Given entries below:
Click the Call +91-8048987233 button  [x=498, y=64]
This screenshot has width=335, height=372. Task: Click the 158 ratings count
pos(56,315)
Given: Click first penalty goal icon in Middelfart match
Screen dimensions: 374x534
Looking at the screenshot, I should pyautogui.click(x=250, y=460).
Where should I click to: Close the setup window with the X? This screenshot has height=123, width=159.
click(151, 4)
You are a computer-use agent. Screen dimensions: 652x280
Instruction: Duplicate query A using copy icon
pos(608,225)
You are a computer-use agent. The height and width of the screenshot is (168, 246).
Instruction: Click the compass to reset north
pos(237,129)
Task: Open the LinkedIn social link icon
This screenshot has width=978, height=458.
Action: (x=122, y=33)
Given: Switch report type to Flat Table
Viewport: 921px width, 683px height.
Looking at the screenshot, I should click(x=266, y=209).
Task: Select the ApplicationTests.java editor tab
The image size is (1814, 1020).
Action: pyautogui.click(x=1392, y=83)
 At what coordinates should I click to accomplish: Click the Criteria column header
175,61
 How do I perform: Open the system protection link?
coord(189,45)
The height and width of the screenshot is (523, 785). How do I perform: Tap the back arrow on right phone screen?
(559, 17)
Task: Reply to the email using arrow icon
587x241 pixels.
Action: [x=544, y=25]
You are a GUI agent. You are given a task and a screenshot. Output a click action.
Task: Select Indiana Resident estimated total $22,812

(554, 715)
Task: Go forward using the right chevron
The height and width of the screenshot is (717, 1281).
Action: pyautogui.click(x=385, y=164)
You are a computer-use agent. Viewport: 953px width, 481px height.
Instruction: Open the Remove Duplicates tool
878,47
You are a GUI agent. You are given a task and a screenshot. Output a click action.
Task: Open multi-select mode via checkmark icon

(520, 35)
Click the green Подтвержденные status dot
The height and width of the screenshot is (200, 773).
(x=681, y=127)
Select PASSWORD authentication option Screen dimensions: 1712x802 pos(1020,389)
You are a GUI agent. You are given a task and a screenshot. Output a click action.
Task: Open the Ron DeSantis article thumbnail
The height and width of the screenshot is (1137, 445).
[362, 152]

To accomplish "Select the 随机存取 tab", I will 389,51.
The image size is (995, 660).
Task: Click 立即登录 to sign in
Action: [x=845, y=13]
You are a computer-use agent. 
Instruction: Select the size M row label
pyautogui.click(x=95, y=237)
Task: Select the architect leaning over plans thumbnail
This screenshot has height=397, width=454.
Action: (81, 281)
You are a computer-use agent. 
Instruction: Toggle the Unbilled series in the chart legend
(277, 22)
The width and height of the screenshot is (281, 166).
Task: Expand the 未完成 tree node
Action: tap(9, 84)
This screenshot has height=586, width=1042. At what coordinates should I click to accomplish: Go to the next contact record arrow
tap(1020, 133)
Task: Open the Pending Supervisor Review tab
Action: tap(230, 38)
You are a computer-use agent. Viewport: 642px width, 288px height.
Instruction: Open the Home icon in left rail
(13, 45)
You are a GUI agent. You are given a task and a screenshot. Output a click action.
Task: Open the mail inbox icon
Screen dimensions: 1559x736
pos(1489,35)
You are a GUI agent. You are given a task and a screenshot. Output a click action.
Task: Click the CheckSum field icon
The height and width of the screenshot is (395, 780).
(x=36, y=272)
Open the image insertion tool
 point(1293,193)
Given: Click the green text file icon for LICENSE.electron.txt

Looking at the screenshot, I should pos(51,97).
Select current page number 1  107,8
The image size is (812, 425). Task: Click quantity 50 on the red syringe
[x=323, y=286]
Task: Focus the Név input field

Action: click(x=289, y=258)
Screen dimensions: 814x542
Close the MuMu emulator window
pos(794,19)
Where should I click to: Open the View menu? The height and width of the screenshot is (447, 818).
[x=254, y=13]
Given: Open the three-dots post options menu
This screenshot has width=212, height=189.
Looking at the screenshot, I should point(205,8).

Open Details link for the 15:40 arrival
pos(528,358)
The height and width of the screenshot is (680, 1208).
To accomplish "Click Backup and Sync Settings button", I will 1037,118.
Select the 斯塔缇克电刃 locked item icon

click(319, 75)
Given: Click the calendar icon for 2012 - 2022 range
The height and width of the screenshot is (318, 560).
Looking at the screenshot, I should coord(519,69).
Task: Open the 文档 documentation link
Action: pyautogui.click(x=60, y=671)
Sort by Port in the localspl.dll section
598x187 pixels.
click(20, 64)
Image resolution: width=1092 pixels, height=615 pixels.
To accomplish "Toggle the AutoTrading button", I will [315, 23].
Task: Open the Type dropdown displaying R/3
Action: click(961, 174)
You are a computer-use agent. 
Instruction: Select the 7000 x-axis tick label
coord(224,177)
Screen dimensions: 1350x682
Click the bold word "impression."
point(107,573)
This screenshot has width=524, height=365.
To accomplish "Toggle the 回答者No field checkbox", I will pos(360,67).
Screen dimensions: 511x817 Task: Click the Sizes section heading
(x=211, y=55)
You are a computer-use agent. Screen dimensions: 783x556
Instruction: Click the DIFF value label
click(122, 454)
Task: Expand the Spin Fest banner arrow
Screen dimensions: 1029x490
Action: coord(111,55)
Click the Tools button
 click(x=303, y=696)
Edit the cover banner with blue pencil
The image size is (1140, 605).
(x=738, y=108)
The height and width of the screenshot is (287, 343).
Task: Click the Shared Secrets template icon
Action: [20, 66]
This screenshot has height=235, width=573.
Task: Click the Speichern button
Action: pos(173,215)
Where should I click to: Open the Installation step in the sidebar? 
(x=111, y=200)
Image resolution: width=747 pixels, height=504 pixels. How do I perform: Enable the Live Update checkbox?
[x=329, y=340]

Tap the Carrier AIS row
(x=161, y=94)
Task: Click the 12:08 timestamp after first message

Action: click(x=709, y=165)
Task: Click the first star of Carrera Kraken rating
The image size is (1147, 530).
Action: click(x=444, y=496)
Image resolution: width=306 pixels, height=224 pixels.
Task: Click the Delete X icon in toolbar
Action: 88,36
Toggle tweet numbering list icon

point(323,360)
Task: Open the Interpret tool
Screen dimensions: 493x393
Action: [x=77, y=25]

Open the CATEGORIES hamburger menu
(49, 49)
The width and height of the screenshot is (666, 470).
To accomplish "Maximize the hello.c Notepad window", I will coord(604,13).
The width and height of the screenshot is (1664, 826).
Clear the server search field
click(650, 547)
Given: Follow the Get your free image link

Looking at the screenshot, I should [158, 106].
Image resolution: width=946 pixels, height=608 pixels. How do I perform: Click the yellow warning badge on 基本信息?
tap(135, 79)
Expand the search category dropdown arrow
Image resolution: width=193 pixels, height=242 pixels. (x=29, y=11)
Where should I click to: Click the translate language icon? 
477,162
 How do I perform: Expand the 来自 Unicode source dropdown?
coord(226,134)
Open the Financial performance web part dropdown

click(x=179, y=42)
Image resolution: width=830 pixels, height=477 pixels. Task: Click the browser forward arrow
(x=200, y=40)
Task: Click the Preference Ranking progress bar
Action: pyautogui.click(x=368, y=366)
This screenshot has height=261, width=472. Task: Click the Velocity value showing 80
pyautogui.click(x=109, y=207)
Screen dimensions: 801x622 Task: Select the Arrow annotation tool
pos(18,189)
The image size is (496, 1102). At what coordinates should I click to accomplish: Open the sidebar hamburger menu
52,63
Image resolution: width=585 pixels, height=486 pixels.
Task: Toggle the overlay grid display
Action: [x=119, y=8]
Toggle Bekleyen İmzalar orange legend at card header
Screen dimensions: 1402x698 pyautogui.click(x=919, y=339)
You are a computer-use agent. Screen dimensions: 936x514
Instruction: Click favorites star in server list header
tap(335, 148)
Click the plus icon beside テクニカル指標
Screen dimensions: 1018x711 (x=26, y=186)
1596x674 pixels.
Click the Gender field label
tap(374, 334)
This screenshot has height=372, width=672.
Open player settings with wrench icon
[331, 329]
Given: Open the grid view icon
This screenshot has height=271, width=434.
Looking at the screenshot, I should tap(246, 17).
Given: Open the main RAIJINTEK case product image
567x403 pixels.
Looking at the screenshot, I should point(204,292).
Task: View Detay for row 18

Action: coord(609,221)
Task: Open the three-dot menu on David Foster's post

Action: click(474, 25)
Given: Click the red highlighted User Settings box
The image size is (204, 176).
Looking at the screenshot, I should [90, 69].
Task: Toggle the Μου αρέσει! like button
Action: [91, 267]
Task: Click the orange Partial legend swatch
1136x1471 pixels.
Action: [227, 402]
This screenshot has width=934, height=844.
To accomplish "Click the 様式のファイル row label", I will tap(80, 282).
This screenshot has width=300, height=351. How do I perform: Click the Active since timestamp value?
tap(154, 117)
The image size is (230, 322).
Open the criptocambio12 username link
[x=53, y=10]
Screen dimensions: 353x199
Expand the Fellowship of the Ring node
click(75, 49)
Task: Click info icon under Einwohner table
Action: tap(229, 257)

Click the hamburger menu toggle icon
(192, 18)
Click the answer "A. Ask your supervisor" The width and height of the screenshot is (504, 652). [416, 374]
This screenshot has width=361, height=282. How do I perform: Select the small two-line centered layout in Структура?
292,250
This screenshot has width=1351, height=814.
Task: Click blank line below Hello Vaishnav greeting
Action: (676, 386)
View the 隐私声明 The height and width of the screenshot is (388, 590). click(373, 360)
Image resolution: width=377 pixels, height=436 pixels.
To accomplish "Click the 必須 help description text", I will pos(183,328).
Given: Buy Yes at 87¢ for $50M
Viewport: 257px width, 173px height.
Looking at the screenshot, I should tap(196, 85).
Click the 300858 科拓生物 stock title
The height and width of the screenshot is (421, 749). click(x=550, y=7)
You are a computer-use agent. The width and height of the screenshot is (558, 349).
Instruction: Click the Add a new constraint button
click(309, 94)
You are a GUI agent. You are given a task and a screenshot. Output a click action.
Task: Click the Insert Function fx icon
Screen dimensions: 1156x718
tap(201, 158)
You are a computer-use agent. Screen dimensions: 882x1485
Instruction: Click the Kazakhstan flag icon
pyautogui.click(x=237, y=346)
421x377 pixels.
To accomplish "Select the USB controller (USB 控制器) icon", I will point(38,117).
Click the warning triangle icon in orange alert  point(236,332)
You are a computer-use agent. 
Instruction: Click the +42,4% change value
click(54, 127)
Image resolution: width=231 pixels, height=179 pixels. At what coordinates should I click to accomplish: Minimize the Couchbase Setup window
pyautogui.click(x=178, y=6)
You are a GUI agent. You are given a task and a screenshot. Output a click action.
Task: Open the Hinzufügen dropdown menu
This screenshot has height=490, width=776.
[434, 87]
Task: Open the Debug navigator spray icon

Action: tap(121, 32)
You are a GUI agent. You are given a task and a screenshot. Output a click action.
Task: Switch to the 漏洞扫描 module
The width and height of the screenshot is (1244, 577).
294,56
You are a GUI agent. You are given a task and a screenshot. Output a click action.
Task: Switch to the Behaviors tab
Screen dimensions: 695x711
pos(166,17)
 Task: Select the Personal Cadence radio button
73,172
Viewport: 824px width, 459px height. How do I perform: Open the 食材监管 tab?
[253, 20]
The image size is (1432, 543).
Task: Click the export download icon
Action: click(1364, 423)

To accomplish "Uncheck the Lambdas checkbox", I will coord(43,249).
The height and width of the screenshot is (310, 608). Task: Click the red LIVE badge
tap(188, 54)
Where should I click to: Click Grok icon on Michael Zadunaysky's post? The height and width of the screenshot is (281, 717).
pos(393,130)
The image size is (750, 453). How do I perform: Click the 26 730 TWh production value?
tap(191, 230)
End of Given entries.
> _What the task requires_
Find the string "thumbnail" in the entries above. Copy each line where it occurs.

> _Answer section_
Task: Open the Ron DeSantis article thumbnail
Task: Select the architect leaning over plans thumbnail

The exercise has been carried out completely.